The recent High Court decision in Breyer Group Plc (Breyer) v RBK Engineering Limited (RBK) [2017] EWHC 2196 (TCC) has confirmed that it is rarely appropriate for a party to issue a winding up petition to recover sums due under a construction contract. Particularly where sums are disputed due to alleged defective works or other legitimate cross claims.

The Contract

In May 2015, RBK entered into a sub-contract with Breyer to carry out kitchen and bathroom refurbishment works at a project in Sutton (the Contract). As is usual with construction contracts, the Contract contained detailed payment provisions which required:

  • RBK to submit its application for payment no later than three working days before the payment due date (“the Payment Due Date”).
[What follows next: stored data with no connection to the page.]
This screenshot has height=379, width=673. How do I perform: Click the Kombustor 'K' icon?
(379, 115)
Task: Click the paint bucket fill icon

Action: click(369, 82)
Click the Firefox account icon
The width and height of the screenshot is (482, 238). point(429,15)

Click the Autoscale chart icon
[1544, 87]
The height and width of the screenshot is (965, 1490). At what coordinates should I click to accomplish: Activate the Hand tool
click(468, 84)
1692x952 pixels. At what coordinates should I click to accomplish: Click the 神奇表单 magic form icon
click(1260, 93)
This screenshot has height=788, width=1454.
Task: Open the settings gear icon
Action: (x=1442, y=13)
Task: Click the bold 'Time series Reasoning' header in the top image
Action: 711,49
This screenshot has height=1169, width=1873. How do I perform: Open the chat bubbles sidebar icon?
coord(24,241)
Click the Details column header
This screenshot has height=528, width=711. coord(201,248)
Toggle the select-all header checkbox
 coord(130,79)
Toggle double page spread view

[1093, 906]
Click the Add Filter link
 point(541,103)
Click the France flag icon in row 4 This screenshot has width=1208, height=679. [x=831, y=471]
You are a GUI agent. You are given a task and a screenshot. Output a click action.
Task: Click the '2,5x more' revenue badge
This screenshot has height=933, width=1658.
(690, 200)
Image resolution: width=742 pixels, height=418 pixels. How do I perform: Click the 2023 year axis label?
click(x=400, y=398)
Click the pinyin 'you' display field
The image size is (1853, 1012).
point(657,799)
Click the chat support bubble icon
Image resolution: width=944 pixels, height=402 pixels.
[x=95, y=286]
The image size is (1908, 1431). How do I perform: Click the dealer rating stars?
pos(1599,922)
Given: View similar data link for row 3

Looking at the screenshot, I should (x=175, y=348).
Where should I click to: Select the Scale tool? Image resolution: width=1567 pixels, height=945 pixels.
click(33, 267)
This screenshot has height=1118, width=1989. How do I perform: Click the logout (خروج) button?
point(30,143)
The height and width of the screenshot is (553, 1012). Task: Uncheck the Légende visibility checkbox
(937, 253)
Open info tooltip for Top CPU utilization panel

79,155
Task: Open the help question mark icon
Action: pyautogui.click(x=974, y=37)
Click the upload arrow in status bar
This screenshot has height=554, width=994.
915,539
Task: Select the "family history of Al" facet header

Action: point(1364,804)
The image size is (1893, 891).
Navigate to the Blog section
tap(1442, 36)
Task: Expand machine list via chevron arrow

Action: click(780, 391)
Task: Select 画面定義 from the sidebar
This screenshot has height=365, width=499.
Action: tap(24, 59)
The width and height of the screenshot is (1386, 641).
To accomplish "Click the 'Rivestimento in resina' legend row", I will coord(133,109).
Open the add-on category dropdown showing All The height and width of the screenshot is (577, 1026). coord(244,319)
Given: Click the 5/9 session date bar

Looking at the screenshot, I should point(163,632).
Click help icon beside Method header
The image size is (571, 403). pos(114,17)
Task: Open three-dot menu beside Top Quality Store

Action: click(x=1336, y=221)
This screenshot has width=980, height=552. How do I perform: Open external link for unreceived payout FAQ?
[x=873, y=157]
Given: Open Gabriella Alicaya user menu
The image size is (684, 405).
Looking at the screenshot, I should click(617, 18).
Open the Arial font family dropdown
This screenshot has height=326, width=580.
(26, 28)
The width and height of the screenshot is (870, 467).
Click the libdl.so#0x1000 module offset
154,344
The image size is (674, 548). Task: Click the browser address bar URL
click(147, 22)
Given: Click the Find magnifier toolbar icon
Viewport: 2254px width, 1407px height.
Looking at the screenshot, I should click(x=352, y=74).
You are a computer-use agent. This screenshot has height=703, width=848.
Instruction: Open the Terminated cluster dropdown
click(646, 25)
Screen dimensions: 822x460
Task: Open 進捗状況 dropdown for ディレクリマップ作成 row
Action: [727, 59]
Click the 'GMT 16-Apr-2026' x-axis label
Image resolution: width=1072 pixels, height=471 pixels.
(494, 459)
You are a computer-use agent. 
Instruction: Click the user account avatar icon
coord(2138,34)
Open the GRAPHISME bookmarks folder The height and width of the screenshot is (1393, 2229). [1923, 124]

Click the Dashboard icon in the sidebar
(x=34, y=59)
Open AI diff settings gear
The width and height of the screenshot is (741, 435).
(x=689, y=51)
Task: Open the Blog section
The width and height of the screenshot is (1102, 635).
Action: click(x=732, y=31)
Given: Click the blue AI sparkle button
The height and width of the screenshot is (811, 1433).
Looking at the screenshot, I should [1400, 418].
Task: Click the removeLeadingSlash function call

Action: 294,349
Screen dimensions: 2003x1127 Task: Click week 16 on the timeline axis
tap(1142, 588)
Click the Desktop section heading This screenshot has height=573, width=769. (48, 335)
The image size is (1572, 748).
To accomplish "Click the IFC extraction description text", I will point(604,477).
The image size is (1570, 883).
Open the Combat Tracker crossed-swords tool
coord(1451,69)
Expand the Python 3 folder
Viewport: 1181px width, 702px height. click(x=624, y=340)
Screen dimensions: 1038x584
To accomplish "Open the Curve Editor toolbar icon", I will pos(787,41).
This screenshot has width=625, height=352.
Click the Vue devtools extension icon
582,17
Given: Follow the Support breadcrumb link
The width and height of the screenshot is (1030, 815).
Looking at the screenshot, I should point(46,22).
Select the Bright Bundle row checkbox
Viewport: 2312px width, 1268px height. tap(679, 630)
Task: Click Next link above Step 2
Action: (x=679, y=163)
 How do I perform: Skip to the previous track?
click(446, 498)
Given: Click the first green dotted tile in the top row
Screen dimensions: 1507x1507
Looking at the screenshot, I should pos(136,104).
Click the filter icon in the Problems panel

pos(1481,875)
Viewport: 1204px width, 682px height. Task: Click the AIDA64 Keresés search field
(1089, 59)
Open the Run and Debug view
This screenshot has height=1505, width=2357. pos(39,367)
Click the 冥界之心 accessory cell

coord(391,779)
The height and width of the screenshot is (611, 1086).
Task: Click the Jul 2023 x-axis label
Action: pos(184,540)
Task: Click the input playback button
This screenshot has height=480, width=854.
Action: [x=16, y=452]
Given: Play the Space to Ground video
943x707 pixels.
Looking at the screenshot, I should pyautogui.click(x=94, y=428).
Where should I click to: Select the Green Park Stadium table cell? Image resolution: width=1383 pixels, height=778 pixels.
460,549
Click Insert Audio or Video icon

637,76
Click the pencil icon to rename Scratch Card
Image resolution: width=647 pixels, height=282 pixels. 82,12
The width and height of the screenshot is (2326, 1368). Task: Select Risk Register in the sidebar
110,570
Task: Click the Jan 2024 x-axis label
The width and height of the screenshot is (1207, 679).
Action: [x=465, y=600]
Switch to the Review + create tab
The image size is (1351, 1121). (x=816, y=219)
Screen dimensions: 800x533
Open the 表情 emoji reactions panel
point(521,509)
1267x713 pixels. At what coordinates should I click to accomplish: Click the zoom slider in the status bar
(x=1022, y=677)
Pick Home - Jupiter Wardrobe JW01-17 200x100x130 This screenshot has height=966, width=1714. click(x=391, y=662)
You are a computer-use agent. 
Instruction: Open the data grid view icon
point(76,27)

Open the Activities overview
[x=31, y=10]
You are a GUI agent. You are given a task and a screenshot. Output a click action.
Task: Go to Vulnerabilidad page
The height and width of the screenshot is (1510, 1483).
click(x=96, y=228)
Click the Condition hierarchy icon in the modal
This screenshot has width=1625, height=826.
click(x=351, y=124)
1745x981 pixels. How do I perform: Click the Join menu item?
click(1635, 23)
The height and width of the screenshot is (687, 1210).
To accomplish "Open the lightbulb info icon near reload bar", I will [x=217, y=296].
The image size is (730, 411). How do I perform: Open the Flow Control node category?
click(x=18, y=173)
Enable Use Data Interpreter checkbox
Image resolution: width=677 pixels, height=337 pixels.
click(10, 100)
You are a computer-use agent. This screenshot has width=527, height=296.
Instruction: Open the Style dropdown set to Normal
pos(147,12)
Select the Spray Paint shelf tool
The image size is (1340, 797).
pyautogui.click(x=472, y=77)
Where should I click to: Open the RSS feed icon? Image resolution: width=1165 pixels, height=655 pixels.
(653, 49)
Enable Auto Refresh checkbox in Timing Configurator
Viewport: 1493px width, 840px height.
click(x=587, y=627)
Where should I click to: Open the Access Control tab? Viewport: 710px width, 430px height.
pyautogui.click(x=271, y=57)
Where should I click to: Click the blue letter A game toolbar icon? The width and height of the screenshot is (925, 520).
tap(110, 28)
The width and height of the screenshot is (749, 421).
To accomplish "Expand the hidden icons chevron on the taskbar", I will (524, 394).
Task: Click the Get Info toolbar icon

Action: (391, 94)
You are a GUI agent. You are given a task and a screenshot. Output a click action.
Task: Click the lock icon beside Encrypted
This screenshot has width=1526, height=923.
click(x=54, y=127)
The application had to set out the gross value of the works to date, and had to include such details as Breyer “may reasonable require” to allow it to check and verify the amount in the payment application.
  • Breyer’s payment notice was due not later than five days after the Payment Due Date and, subject to any pay less notice, Breyer has to pay the sum set out in the payment notice.

In addition, an appendix provided the timings for the applications and notices.

In early 2016, Breyer required RBK to undertake further work and although a draft contract was circulated the terms were never agreed. It would seem that both parties continued working on the same terms as the Contract, at least as far as interim payments was concerned.

The dispute

Following RBK’s final application for payment (2 February 2017) a dispute arose concerning Breyer’s payment notice (1 March 2017) and whether it had been issued out of time.

As a result of non-payment, RBK issued a winding-up petition claiming that Breyer was indebted to it in the sum of £257,729.16. It claimed that Breyer has admitted it was unable to pay its debts as they fell due, specifically a number of instalments due under a valuation. Breyer contended that it had the means to pay but had chosen not to, as it had a range of reasonable defences to the claim as well as a potential substantial counterclaim.

The decision

In striking out the winding up petition the court held that:

  • Breyer was ‘plainly not insolvent’ this situation was ‘not a case of can’t pay, but won’t pay’;
  • the court held that a ‘genuine dispute’ had arisen between the parties to which Breyer’s defence and counterclaim were fairly arguable. Breyer’s position was predicated on its concerns regarding the quality of RBK’s work, together with a dispute about which contract terms were operative;
  • disputes of this nature are wholly unsuited for resolution in insolvency proceedings– the appropriate forum was either adjudication (under the Scheme for Construction Contracts) or ordinary civil proceedings; and
  • to allow RBK to continue these insolvency proceedings would be oppressive and constitute an abuse of process.

Comments

The court has acknowledged that winding-up petitions often pressure parties into paying in full, rather than facing the consequences of the petition being advertised. It noted that this can operate as a form of ‘commercial oppression’, which can be a source of disproportionate injustice.

As such, a winding up petition should not be used to pressure a debtor into paying a debt which is the subject of a genuine dispute and specifically in relation to construction contracts where adjudication is designed to deal with these types of issues.